> Task statement:
From the passage below about Ruby's popularity rankings, extract the text between "Statistically, what you" and "show similar results.", inclusive, without any alteration.

> Passage shown:
Look at that, you found a chart. Good for you.
Statistically, what you say is just nonsense.
You don't seem to understand that chart, the methodology, or statistics in general.
Fun fact: Our little discussion here actually improves Ruby's TIOBE rank. Interesting, isn't it?
Other similar sites show similar results.
No, they don't.
https://sites.google.com/site/pydatalog/pypl/PyPL-PopularitY-of-Programming-Language
http://www.google.com/trends/explore#q=ruby%20on%20rails
http://lang-index.sourceforge.net/
http://spectrum.ieee.org/at-work/tech-careers/the-top-10-programming-languages
http://techcrunch.com/2012/09/12/javascript-tops-latest-programming-language-popularity-ranking-from-redmonk/
( http://redmonk.com/sogrady/2012/09/12/language-rankings-9-12/ )No one cared about Ruby before RoR -- and now that RoR has fallen out of favor (the fad is over) so will Ruby. Trends appear to show Ruby as flat or in decline.

> Extracted information:
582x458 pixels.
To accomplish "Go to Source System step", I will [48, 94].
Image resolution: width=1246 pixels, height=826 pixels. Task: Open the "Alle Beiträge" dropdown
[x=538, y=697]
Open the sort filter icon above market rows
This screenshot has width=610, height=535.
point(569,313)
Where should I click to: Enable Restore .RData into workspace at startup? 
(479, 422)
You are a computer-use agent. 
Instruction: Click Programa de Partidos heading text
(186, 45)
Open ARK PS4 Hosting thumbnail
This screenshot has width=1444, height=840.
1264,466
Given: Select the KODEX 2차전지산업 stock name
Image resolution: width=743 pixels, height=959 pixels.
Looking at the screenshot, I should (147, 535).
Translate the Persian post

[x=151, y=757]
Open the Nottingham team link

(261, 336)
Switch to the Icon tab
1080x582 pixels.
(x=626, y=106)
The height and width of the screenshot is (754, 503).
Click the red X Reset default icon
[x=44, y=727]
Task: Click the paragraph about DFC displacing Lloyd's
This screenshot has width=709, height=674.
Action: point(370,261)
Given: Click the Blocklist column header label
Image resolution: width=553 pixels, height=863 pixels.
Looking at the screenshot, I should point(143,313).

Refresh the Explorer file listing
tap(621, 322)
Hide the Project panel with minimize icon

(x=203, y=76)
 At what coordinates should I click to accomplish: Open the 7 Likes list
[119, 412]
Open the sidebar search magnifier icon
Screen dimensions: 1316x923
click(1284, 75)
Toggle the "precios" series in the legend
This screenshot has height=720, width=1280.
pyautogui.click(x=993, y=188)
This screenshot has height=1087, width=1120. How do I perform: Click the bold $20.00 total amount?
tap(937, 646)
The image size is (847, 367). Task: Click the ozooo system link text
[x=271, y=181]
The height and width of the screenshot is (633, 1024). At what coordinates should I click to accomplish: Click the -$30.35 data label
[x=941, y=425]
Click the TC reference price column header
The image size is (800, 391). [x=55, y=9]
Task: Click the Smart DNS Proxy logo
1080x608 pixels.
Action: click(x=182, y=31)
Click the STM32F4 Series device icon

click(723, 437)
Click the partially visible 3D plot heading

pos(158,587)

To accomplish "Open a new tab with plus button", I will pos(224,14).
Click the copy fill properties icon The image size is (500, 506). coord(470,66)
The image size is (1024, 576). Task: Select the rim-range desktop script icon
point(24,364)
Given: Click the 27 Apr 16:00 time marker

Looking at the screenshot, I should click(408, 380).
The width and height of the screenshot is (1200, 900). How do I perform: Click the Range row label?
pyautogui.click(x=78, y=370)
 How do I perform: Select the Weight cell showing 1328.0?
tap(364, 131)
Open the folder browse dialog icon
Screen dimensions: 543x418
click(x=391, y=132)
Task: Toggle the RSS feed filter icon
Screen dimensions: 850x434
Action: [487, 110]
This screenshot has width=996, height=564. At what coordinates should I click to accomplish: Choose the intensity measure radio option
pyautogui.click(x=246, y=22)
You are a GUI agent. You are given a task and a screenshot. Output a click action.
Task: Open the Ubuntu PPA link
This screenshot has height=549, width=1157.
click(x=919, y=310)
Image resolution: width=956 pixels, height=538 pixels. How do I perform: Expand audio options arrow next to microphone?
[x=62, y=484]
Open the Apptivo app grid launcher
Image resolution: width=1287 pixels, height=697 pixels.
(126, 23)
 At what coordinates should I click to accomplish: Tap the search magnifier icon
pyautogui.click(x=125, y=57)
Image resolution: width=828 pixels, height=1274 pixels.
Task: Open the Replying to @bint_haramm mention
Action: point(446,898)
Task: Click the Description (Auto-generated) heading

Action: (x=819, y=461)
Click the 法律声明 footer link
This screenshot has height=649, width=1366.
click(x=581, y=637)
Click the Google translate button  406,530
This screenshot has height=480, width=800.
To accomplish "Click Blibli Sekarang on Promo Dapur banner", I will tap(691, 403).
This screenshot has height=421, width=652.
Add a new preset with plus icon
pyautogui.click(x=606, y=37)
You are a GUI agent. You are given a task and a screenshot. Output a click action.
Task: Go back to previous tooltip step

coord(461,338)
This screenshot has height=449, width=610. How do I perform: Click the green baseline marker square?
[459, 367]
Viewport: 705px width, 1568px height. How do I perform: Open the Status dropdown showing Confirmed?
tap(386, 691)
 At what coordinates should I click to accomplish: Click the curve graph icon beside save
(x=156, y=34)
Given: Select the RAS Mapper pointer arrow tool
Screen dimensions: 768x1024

> Result:
Statistically, what you say is just nonsense.
You don't seem to understand that chart, the methodology, or statistics in general.
Fun fact: Our little discussion here actually improves Ruby's TIOBE rank. Interesting, isn't it?
Other similar sites show similar results.